Commencing in 2021 and organised by the Pacific Asia Travel Association (PATA), the Informal Workers Programme wasPATA designed to assist the informal tourism sector to recover from the COVID-19 pandemic and increase resilience through new knowledge and skills. Whereas the focus of the 2021 programme in Bangkok was to help prepare informal workers for the reopening of international tourism and safety; in Bali and Jakarta, the needs analysis showed that informal workers required new skills to better manage their businesses.

In Bali, the training encompassed digital marketing and mobile photography; cross-cultural communication, such as understanding the needs and wants of international tourists and knowing how to use Google Translate; and financial management, which was the most requested training topic by participants. Despite their hard work, many informal workers struggle to improve their livelihoods over the years. Knowing how to manage cash flow, find break-even points, and understand profit and loss is of great value to these workers that manage their informal micro businesses.

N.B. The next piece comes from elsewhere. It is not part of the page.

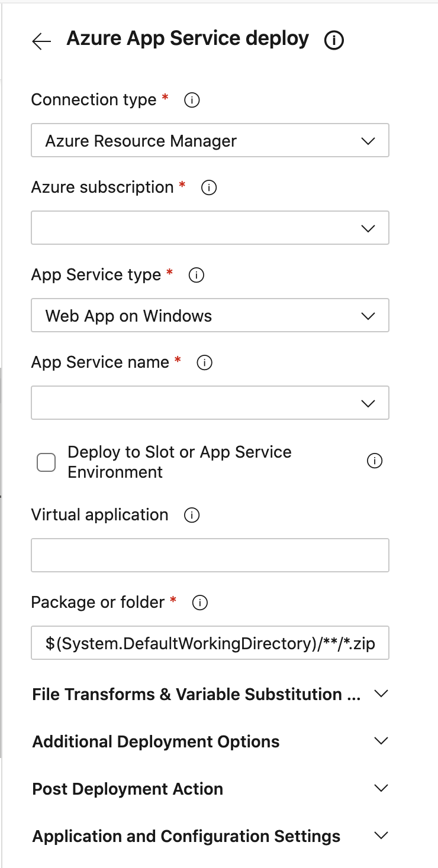Show info for Deploy to Slot option
Screen dimensions: 438x868
pos(375,461)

In Jakarta, participants also requested training on digital marketing, focusing on how to promote their micro-enterprises through the Google My Business platform. Other topics included digital payment methods, health and hygiene in food handling, and the ‘Sapta Pesona’. The Sapta Pesona, translated as ‘Seven Charms’, is a unique tourism branding concept in Indonesia used to benchmark and improve the quality of tourism products and services in relation to security, order, cleanliness, freshness, beauty, hospitality, and memorability.

The programme in Indonesia was developed and implemented by the PATA and Wise Steps Consulting with the support of Visa. After 20 days of training spread over three months, the programme has successfully concluded in Jakarta, with a total of 502 tourism informal workers trained in the two destinations. In Bali, the training took place in the southern part of the island where most informal workers operate their businesses. In Jakarta, the Old Town and Chinatown were the chosen locations for the training, being the tourist hotspots of the city.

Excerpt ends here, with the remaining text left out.